The proliferon consists of a stem CA-0, and three transitional processes,
CA-1, CA-2, and CA-3. CA-2 gets resources from CA-1 and accumulates
them. CA-1 and CA-2 behave like in the previous experiment. Here they
are driven by CA-3.
delivery[2, 1, Min[70, tolerance / 20., 2] ;
delivery[2, 2, Min[70, tolerance / 20.,, 2] ;
delivery[3, 3, 30, 0] ;
If[ p[1,prev] > p[1,now], set rule;
else [set rule]
If[ p[2,prev] > p[2,now], set rule; else [set rule]
If[ p[3,prev] > p[3,now], set rule; else [set rule]
If[ tolerance/20. > 70, kill[CA-3]]
When the experiment starts, CA-0 plants three zygotes. Only CA-3 survives and starts growing. CA-1 dies and has to be seeded again three times until it starts growing. CA-2 has to be replanted only twice. Both depend on CA-3 and survive only when CA-3 has grown a bit. Like in the previous experiment. CA-3 serves as a pacer for the proliferon. When CA-3 tolerance reaches 70 units CA-0 kills it, plants a new zygote instead and the cycle starts again. When CA-3 tolerance rises, CA-1 and CA-2 switch between two rules as specified above. CA-1 delivers its daily product to CA-2 (accumulator).
Both CA depend on the triggering of CA-3 tolerance. When it rises they thrive and when it declines they get leaner. Before the experiment started, only the stem process (CA-0) produced output. When the experiment starts the total proliferon output rises swiftly and oscillates about a constant value.
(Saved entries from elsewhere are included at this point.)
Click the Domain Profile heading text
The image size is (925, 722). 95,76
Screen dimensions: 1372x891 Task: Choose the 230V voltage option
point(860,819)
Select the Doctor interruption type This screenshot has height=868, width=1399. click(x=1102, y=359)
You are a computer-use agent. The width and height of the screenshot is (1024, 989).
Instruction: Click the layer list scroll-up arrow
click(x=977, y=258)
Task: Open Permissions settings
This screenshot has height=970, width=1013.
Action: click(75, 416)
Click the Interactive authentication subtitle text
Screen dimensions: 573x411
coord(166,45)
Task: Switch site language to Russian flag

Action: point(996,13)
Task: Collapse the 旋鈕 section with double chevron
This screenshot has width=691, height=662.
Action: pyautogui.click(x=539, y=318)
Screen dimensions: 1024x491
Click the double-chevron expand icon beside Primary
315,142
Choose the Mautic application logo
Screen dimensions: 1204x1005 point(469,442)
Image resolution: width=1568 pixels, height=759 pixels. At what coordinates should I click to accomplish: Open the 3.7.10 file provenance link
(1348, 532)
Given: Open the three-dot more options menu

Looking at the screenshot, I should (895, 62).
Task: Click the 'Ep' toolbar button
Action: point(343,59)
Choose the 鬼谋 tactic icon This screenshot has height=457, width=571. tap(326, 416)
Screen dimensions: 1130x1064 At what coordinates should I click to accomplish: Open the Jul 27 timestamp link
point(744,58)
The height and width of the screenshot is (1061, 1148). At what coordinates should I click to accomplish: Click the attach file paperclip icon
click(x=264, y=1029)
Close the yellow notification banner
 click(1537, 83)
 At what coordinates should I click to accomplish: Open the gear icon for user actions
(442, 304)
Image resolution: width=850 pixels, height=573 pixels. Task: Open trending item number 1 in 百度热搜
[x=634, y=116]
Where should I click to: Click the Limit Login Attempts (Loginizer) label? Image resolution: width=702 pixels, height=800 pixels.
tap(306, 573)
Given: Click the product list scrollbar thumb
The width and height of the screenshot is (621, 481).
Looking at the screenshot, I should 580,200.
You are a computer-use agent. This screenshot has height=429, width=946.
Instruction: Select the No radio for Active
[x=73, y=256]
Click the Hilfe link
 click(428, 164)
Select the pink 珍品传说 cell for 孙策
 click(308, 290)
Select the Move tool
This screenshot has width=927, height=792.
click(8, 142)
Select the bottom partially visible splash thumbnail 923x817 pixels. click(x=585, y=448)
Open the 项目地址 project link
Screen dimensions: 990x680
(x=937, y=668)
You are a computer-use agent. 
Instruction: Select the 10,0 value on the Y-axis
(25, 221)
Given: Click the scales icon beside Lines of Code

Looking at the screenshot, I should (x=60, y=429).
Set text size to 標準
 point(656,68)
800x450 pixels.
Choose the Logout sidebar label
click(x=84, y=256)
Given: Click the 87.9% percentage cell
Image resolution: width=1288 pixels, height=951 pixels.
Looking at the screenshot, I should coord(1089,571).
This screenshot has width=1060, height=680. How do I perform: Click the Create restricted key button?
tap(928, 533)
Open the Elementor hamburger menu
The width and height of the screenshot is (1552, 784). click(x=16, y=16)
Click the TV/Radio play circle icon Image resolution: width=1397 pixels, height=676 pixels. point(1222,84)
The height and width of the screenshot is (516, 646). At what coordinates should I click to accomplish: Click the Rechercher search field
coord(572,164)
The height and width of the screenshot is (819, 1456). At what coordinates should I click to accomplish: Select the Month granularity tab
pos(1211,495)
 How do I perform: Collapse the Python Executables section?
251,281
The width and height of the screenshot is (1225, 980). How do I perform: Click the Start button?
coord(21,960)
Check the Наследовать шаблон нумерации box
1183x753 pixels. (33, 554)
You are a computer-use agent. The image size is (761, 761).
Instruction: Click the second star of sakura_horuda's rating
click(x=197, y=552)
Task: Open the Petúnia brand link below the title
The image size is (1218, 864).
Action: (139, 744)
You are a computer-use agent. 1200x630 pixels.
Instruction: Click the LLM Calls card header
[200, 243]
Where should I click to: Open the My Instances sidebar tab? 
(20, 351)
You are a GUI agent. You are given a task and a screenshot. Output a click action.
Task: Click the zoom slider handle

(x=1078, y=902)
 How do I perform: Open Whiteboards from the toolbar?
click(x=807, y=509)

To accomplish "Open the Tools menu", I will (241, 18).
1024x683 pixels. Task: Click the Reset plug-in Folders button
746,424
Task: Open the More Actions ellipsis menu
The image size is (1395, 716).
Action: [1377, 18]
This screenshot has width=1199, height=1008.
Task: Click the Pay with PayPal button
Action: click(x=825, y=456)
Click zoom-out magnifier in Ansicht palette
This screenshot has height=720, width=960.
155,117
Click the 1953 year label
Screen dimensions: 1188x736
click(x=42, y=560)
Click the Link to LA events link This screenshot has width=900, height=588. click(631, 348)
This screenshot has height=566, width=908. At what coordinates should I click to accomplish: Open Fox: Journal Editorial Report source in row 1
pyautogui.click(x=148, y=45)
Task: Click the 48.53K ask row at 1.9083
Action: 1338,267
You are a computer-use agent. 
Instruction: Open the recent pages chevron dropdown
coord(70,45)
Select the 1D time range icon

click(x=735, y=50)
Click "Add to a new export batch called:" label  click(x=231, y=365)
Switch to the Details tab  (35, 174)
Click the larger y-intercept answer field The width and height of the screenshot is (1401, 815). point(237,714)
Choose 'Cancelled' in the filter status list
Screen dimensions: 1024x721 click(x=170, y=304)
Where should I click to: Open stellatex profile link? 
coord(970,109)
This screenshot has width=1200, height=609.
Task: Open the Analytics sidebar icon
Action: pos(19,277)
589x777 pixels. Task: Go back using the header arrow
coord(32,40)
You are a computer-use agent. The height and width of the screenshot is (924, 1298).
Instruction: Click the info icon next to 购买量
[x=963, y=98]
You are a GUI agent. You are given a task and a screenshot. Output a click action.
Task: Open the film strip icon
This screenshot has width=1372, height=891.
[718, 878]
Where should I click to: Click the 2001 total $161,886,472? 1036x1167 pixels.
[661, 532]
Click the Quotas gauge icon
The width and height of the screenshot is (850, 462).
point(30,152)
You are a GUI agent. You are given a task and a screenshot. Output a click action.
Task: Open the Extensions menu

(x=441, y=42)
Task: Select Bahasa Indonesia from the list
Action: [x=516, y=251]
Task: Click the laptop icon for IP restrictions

Process specified function
Each process has a specified task:
CA-0 : Stem process
CA-1 : Output generator and sentinel process
CA-2 : Tolerance accumulator.
CA-3 : Pacer
In the next experiment CA-2 tolerance
accumulation is limited. Whenever CA-2 tolerance exceeds 1000 units,
CA-3 is killed and starts pacing only when CA-2 tolerance drops below
the 1000 level. If[ tolerance > 1000, kill[CA-3]].